Nah, yang laku di pasaran adalah yang murah. Sangat laku! Sebab murah, maka
terjangkau. Sebab rata-rata masyarakat kita penghasilannya tidak seberapa dan
cari yang murah, tentu yang dibeli yang murah. Kadang, biar banyak uangnya juga
cari yang murah.
Juga, kalau membutuhkan “sutra” dalam jumlah banyak, misal akan dibuat baju
seragam atau keperluan lain yang memakai kain “sutra”, maka yang dibeli tentu
yang murah. Pertanyaannya, kenapa bisa murah? Apakah pada kain yang murah itu
patut disematkan kata “saqbe” atau “saqbe mandar”?
Di kalangan pedagang sarung tenun, setidaknya ada tiga kualitas atau jenis
benang, yaitu yang nomor satu, nomor dua, dan nomor tiga. Nomor satu adalah
benang sutra alami yang diimpor dari Hongkong atau Cina, nomor dua sutra yang
dihasilkan lokal (misalnya Enrekang), dan yang nomor tiga adalah benang impor
yang juga datang dari Cina.
Perbedaan mendasar antara satu dan dua dengan tiga adalah antara alami
dengan tidak alami. Disinilah persoalannya!
Benang sutra alami (“saqbe”) dihasilkan dari kepompong ulat sutra.
Kepompongnya sebesar ibu jari, hasil budidaya oleh peternak.
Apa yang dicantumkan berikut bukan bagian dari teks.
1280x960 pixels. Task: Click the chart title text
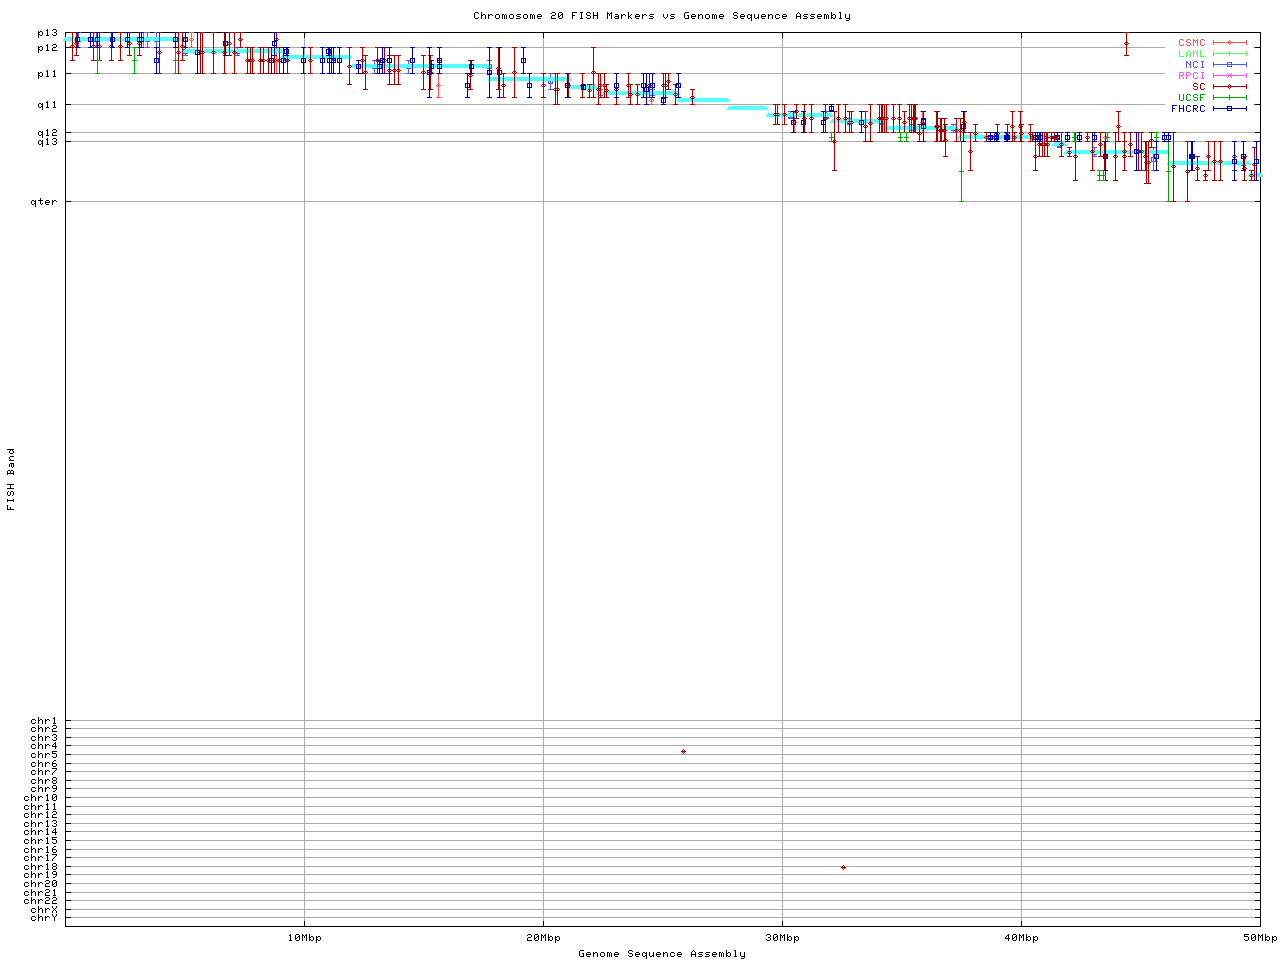point(661,16)
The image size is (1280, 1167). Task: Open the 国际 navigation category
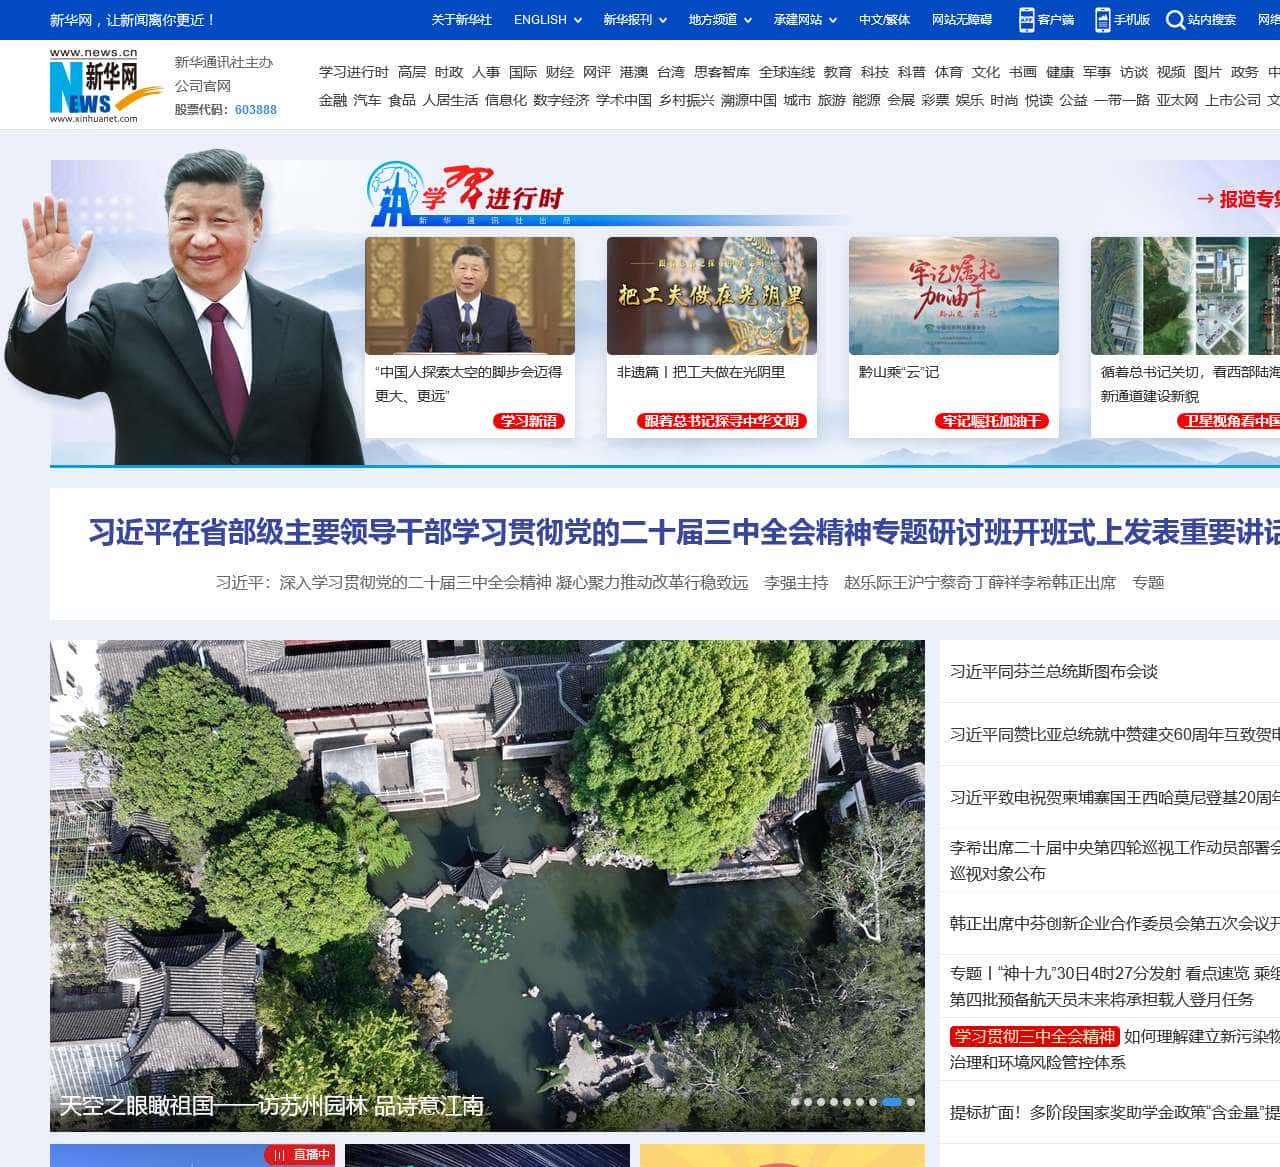pyautogui.click(x=523, y=72)
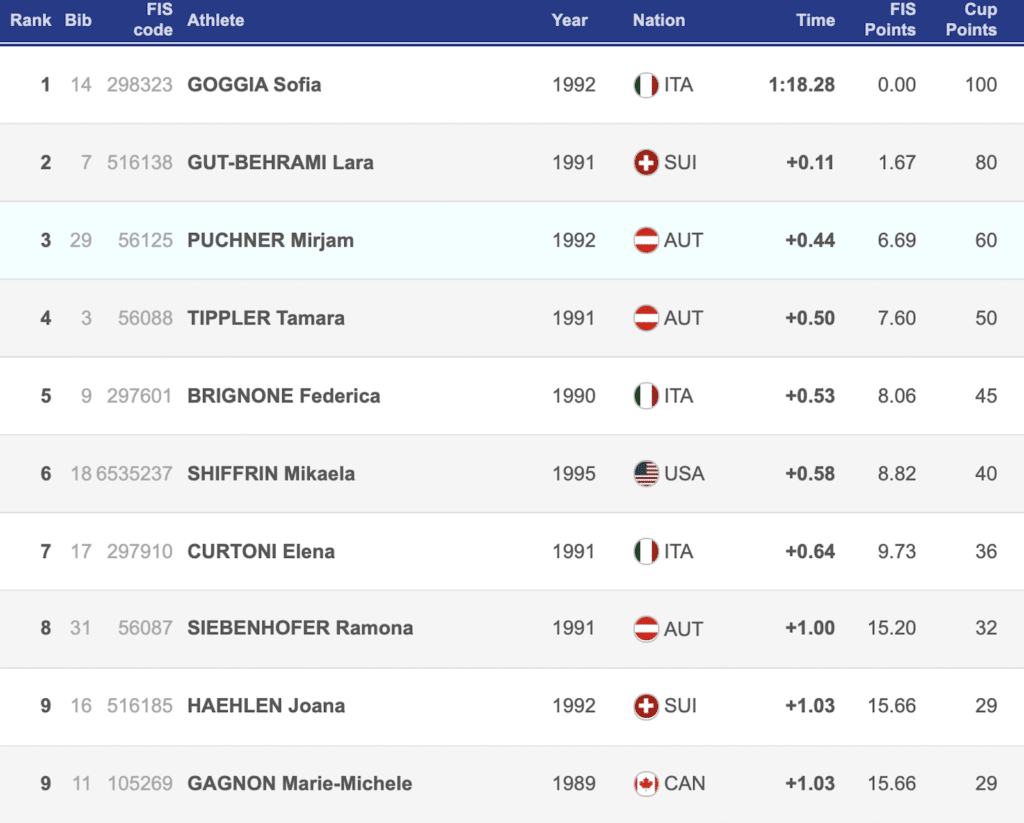Click the Year column header

[570, 20]
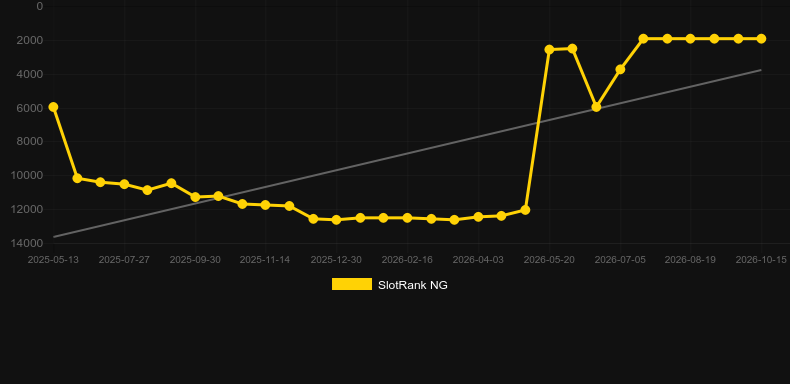
Task: Click the data point above the 2025-09-30 label
Action: click(195, 197)
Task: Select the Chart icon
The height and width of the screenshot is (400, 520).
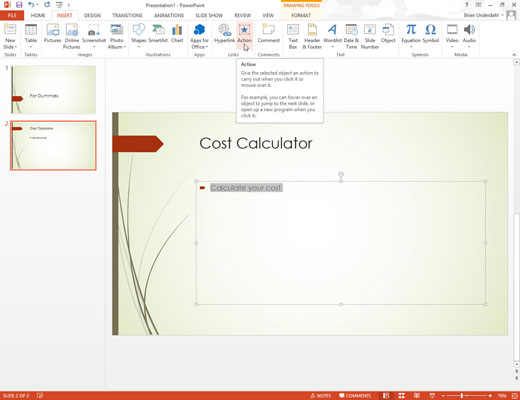Action: (x=177, y=34)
Makanan utamanya
adalah daun murbei. Waktu saya masih sekolah di MTsN, jika libur, saya biasa ke
pedalaman Allu, yaitu Pao-pao atau Ratte Matama (sekarang tidak pedalaman lagi
sebab mobil bisa ke dalam) ikut paman membudidayakan ulat murbei.
Pada usia tertentu, kepompong itu diolah, diambil benangnya. Inilah benang
“saqbe” asli, sebab betul-betul alami. Benang itu ada kualitasnya. Dipengaruhi
oleh kualitas ulat, warna, dan kehalusan benang atau serat yang dihasilkan.
Sepertinya tak ada lagi budidaya ulat sutra di Mandar. Paling dekat itu
Enrekang. Jika pun ada yang datang dari Enrekang, itu kualitas nomor dua.
Kabarnya, kualitas nomor satu diekspor ke India. Ironisnya, kualitas benang
nomor satu diimpor, khususnya dari Hong Kong.
Harga per kilogram sutra asli nomor satu itu 900-san ribu rupiah, sedang
kualitas nomor dua 600-san ribu rupiah. Rata-rata dari satu kilogram sutra asli
bisa dihasilkan 3 – 4 sarung sutra. Tergantung ukuran sarung yang diinginkan.
Bandingkan dengan benang “saqbe” palsu alias sintetis yang berbahan
polyster (bahannya dari minyak bumi, satu keluarga dengan plastik), per
paketnya (1 kg benang “nekel” + 1 kg polyster) hanya Rp 150.000 yang bisa
menghasilkan jumlah sarung sedikit lebih banyak.
Harap dicatat, benang “saqbe” alami di atas belum diolah. Pengolahannya
juga setingkat lebih rumit dibanding dengan sutra alami: benang yang dibeli
(masih berbentuk pintalan) yang warnanya agak krem dicuci terlebih dahulu.
Proses pencuciannya butuh waktu tiga hari. Benang sutra yang telah dicuci harga
per kiloannya Rp 750.000 (sudah masuk ongkos kerja). Nanti setelah dicuci baru
memasuki tahapan “maccinggaq” atau pewarnaan. Benang yang diwarnai tergantung
jenis atau motif (“sureq”) sarung yang akan dibuat.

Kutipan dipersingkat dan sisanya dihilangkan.